§ 1. Mr. Andrew F. Bennett
asked the Secretary of State for Education and Science what account she is taking of the representations received since January on her consideration of the price of school meals for the next 12 months.
§ The Secretary of State for Education and Science and Paymaster General (Mrs. Shirley Williams)
As my right hon. Friend the Chancellor of the Exchequer announced in his Budget Statement last Tuesday, there is to be no increase in the charge for school meals in September. Local authorities will be reimbursed for the income they would otherwise lose this financial year, and consultations with their associations about how best to do this have already started.
§ Mr.

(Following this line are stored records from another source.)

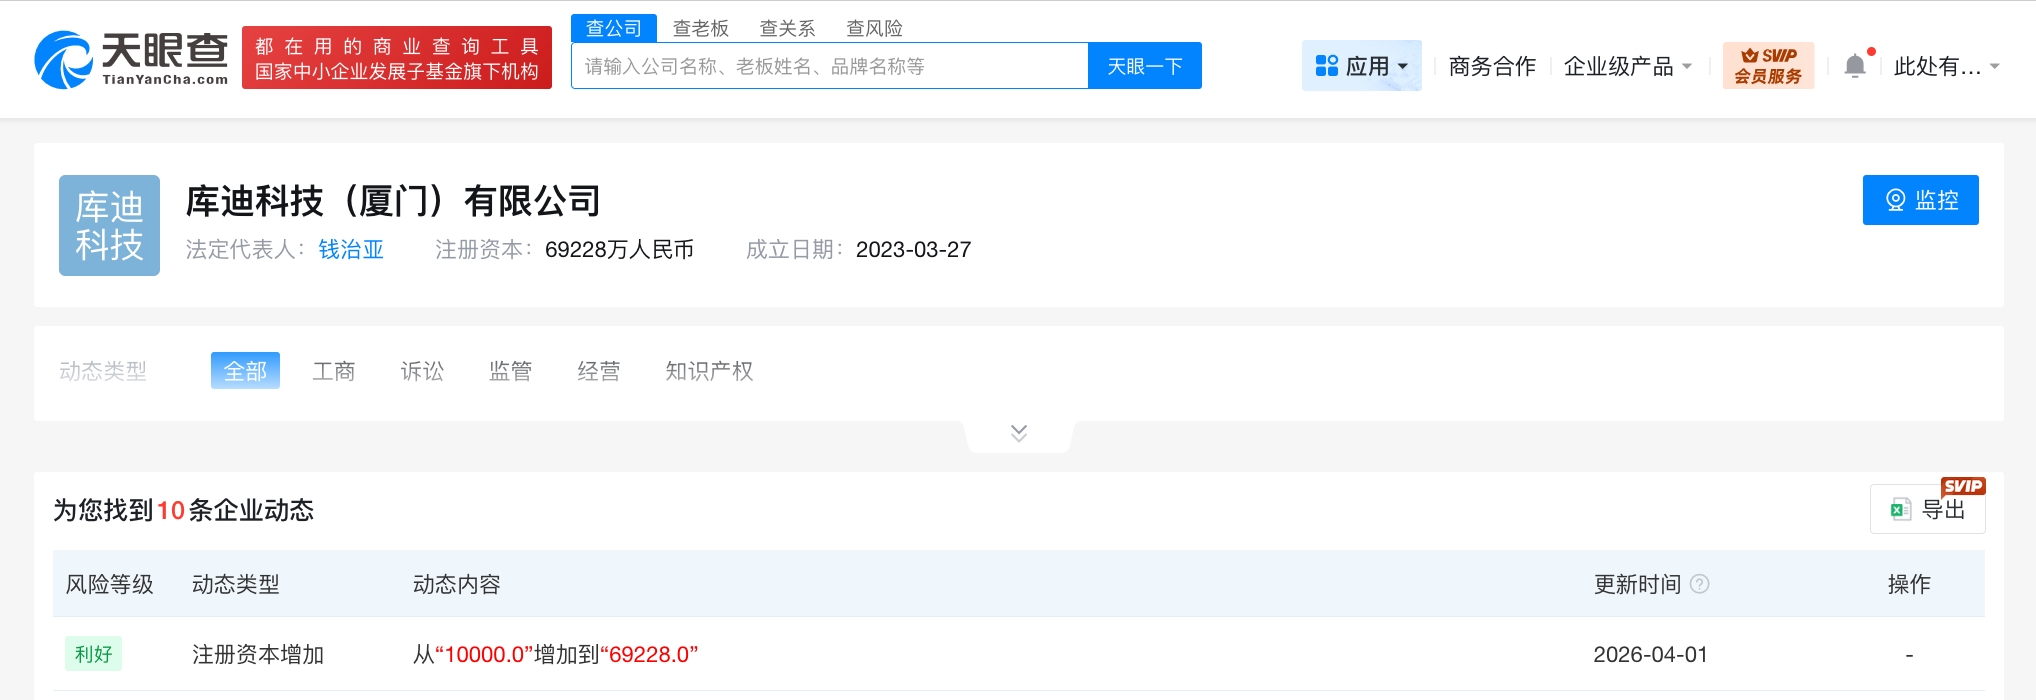Viewport: 2036px width, 700px height.
Task: Filter dynamics by 诉讼
Action: pyautogui.click(x=422, y=371)
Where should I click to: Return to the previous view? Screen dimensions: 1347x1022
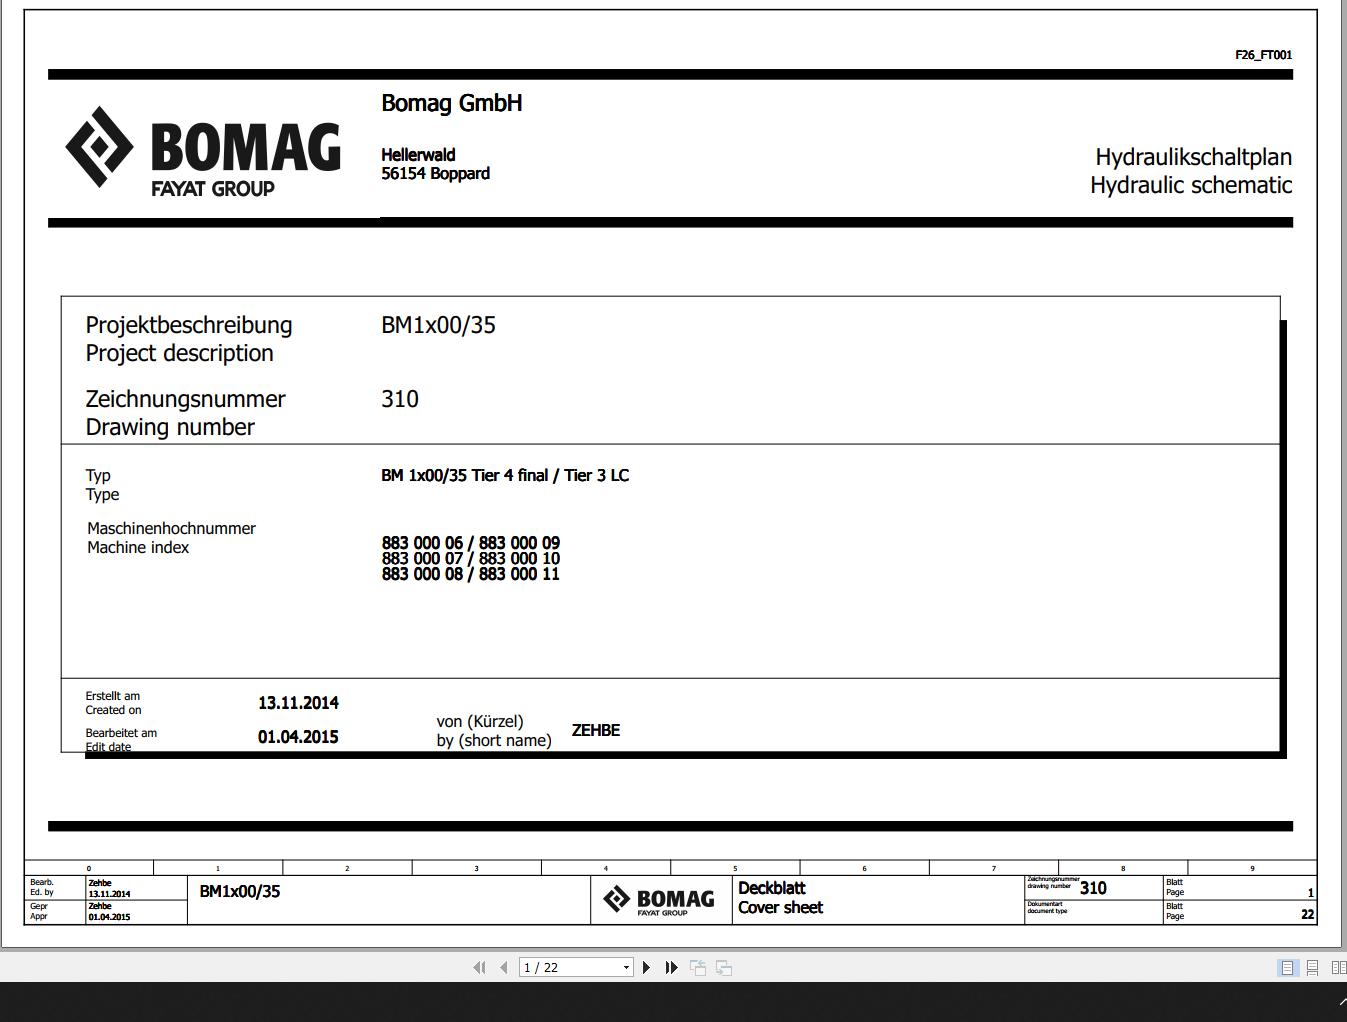[698, 967]
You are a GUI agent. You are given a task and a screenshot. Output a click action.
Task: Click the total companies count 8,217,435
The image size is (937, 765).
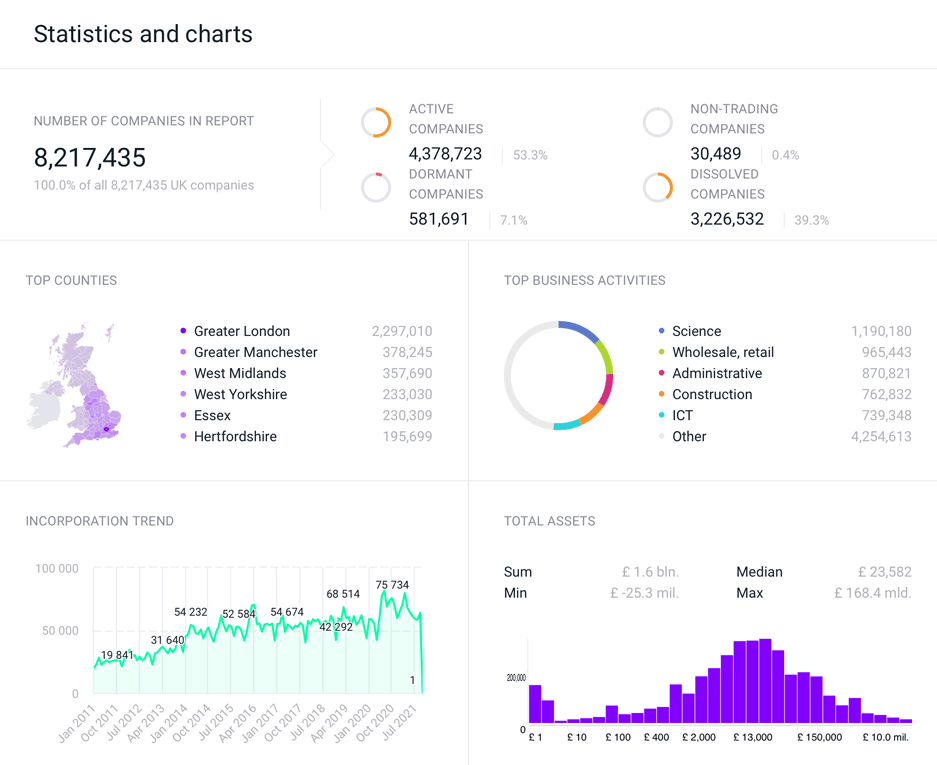[90, 158]
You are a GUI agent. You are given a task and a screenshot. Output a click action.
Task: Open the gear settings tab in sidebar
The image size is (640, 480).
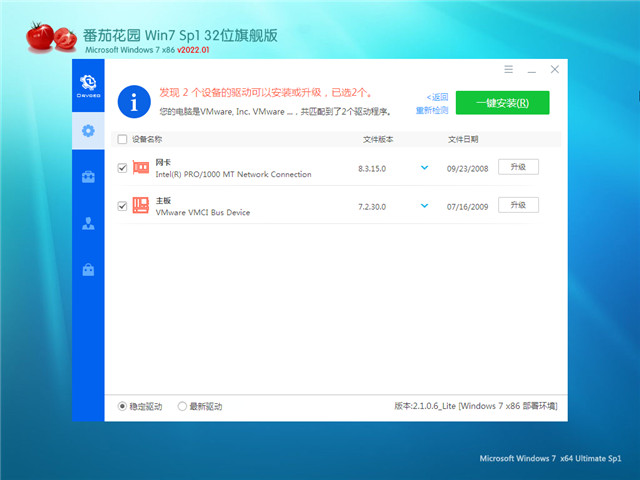[88, 130]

Bennett
I appreciate my right hon. Friend's answer, but will she make it clear that this represents a change of Government policy and that there will be a continuing subsidy to school meals rather than merely a deferment for a short period of the date of an increase?
§ Mr. Tim Smith
Will the right hon. Lady say what proportion of total current expenditure on schools will now be represented by the subsidy on school meals as a result of the decision?
§ Mrs. Williams
I cannot give that information without notice, but the net cost of the school meals service is £377 million for 1978–79.
§ Mr. St. John-Stevas
What has happened to the Government's pledge to halve the subsidy on school meals by 1980, which I think was given in a White Paper? Furthermore, has the right hon. Lady any plans to have any consultations 229 with the teachers so that their role in supervising meals may be clarified?
§ Mrs. Williams
I am well aware that the right hon. and learned Member for Surrey, East (Sir G. Howe) indicated that the Conservative Party felt that the charge for school meals should be increased. The orginal decision to allow the subsidy to decline was taken before two years of pay policy. It is in the light of that that the Government feel that families badly need help with school meal charges.